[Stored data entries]
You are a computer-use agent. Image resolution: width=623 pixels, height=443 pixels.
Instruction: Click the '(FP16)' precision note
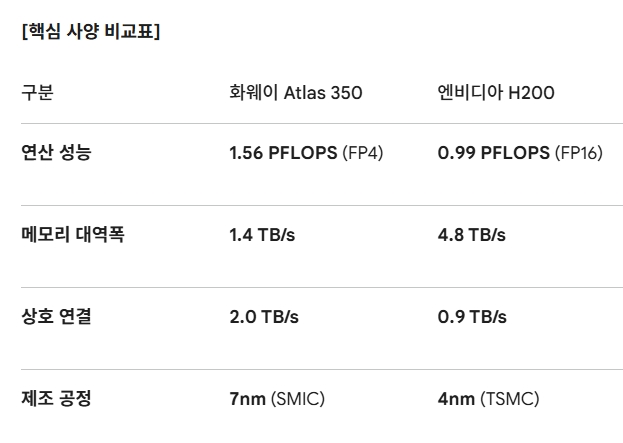click(x=579, y=153)
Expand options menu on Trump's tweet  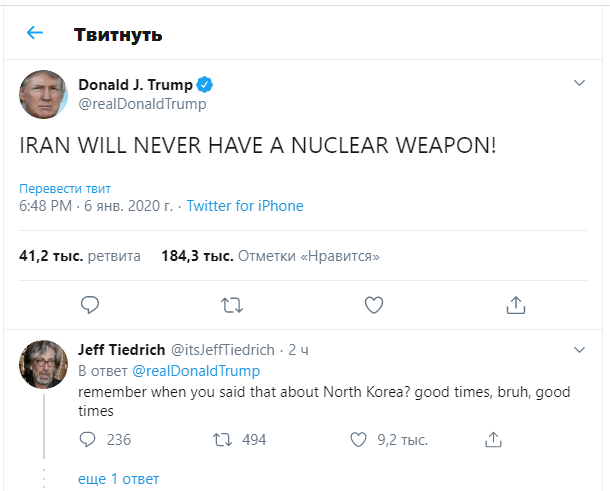point(578,82)
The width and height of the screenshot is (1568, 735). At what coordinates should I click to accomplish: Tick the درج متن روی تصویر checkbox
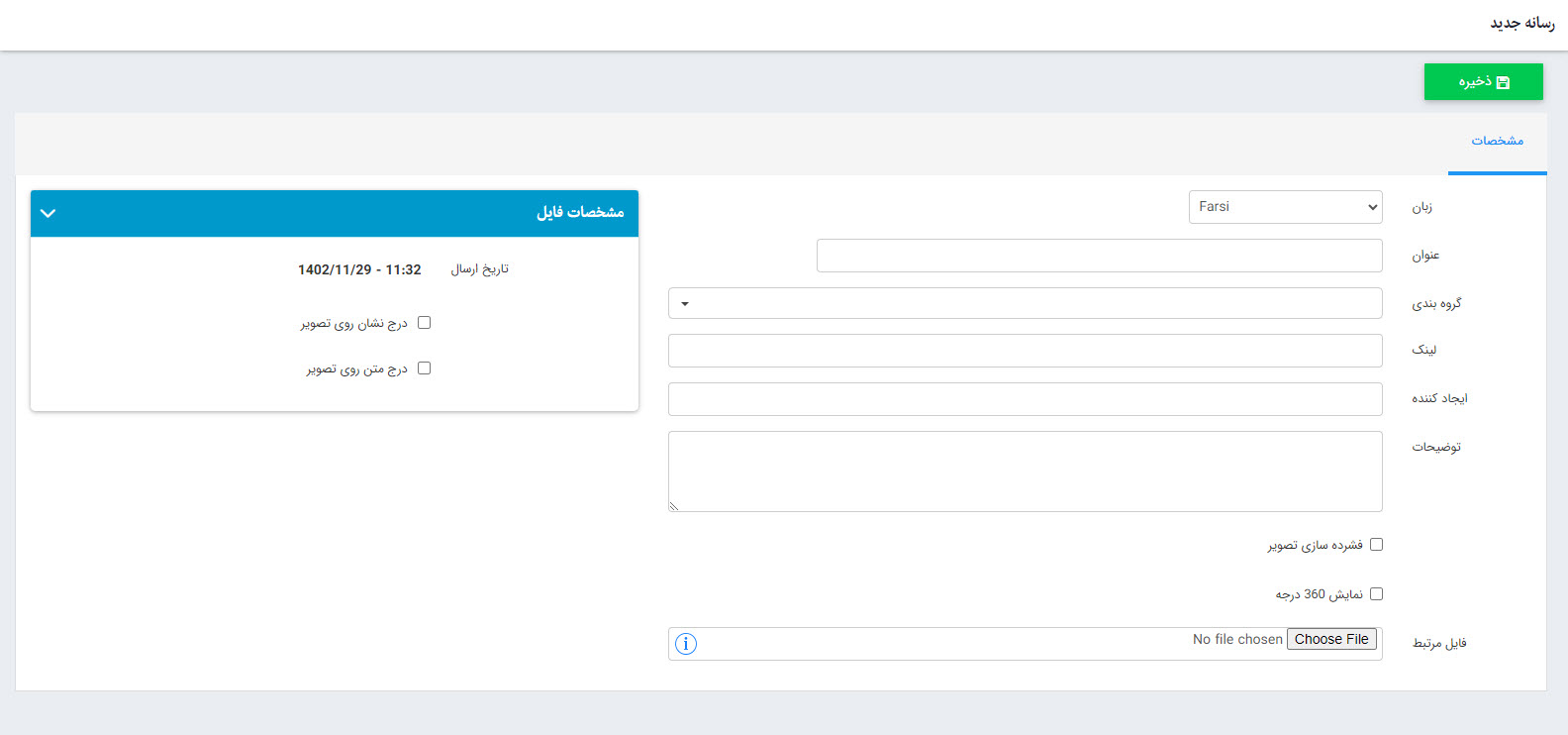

> Exercise task
Which lines of the entries above contain the string "height"? Show each of those lines in full, treating uppercase and lowercase as different.

> Exercise answer
You are a computer-use agent. Image resolution: width=623 pixels, height=443 pixels.
The width and height of the screenshot is (1568, 735). At what coordinates should I click to accomplish: Tick the درج متن روی تصویر checkbox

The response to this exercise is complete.